Der Wiener Pflege- und Patientenanwalt Gerhard Jelinek hat mehr Kassenärzte für Wien verlangt und die Versorgungsprobleme in den Spitälern mit dem Mangel im niedergelassenen Bereich verknüpft. Erst wenn es ausreichend Haus- und Fachärzte mit Kassenvertrag gebe, könnten Spitäler entlastet werden, sagte Jelinek bei einer Pressekonferenz.
Im Zentrum seiner Kritik steht auch das Thema Gastpatientinnen und Gastpatienten. Jelinek forderte dazu Lösungen von der Politik. Wenn in Wien zu wenige Kassenärzte verfügbar seien, lande ein Teil der Versorgung in den Spitälern – mit Folgen nicht nur für Wienerinnen und Wiener, sondern auch für Menschen, die aus anderen Bundesländern zur Behandlung in die Hauptstadt kommen.
Der Patientenanwalt verband die Debatte zudem mit dem Personalstand im Gesundheitswesen.

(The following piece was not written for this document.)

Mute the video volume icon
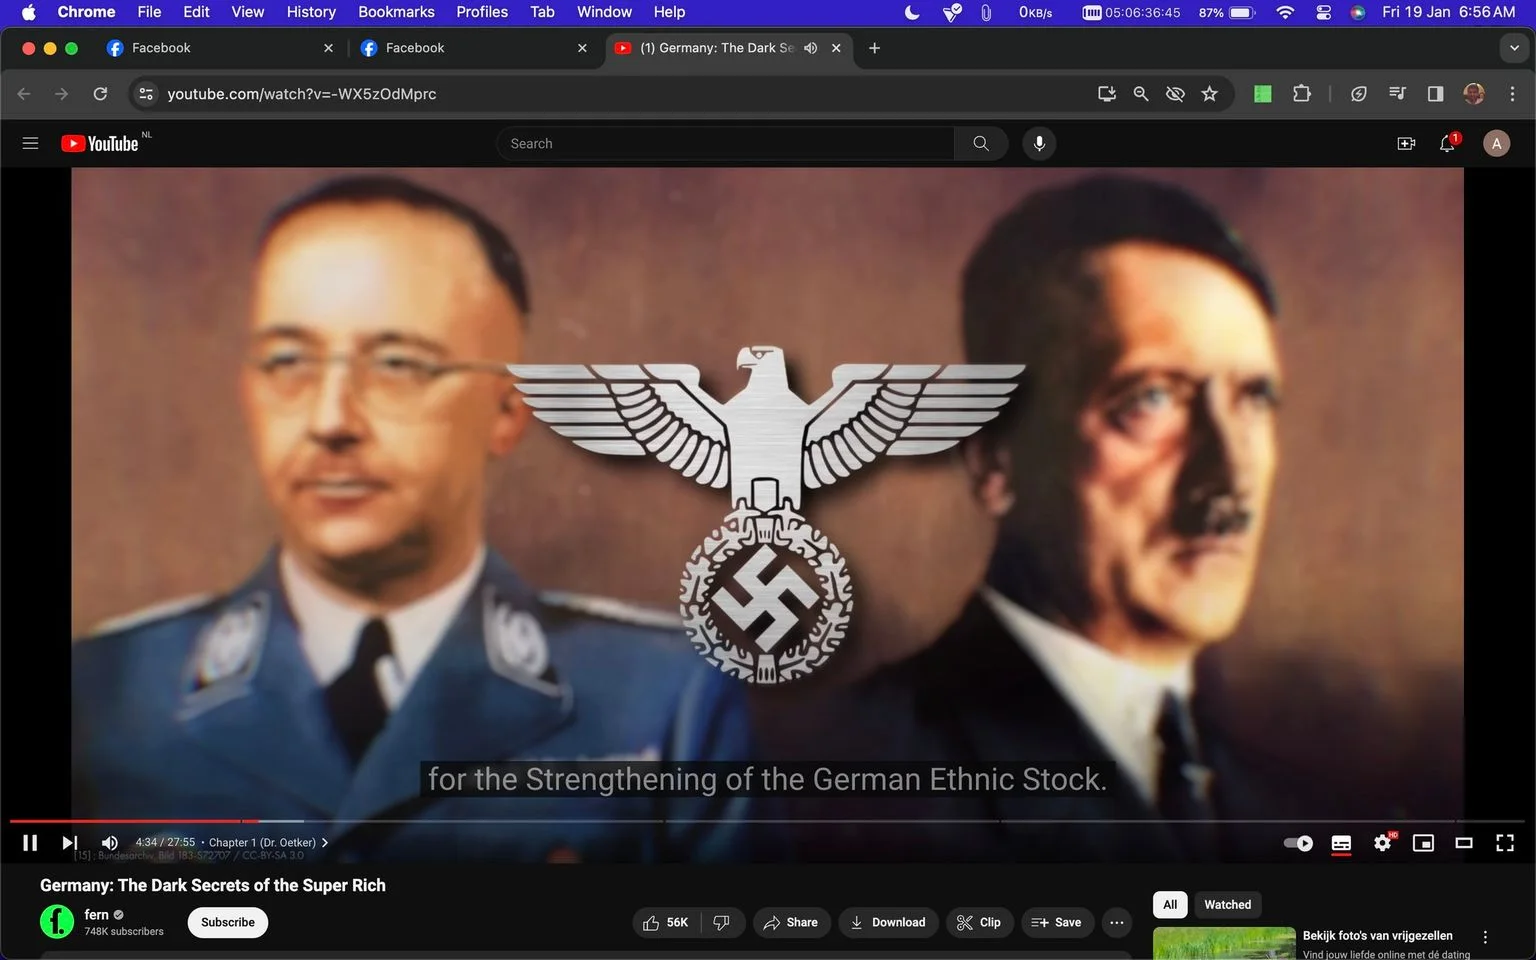click(x=110, y=843)
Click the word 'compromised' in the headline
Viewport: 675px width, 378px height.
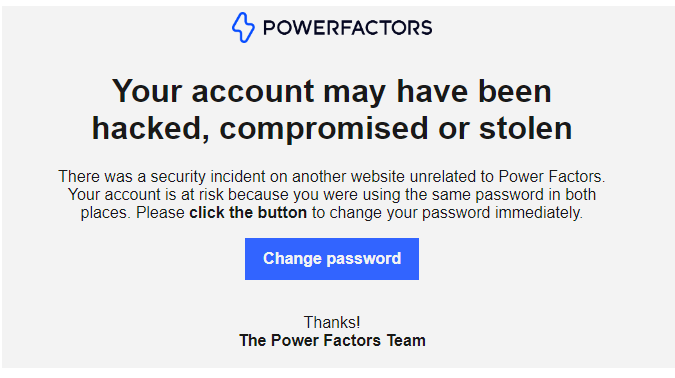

Das Fehlen von Kassenärztinnen und Kassenärzten habe mit dem fehlenden Personal zu tun, sagte er. Für die Pflege müsse man sich nach seiner Einschätzung außerdem auf kommende Herausforderungen vorbereiten.
Die Forderung kommt vor dem Hintergrund einer seit Jahren diskutierten Belastung der Wiener Spitäler. In der Bundeshauptstadt ist der Druck auf die stationäre Versorgung besonders hoch, wenn Behandlungen im niedergelassenen Bereich nicht rasch genug verfügbar sind. Jelinek drängte deshalb darauf, die Versorgungskette außerhalb der Spitäler zu stärken, um Engpässe im Klinikbetrieb zu vermeiden.
Gastpatienten sind im österreichischen Gesundheitswesen ein wiederkehrender Streitpunkt, weil Bundesländer mit größeren Zentren wie Wien von Patientinnen und Patienten aus anderen Regionen zusätzlich beansprucht werden. Jelineks Vorstoß zielt darauf ab, die Ursachen dieser Belastung stärker im System der Kassenversorgung zu beheben als über kurzfristige Ausweichlösungen in den Spitälern.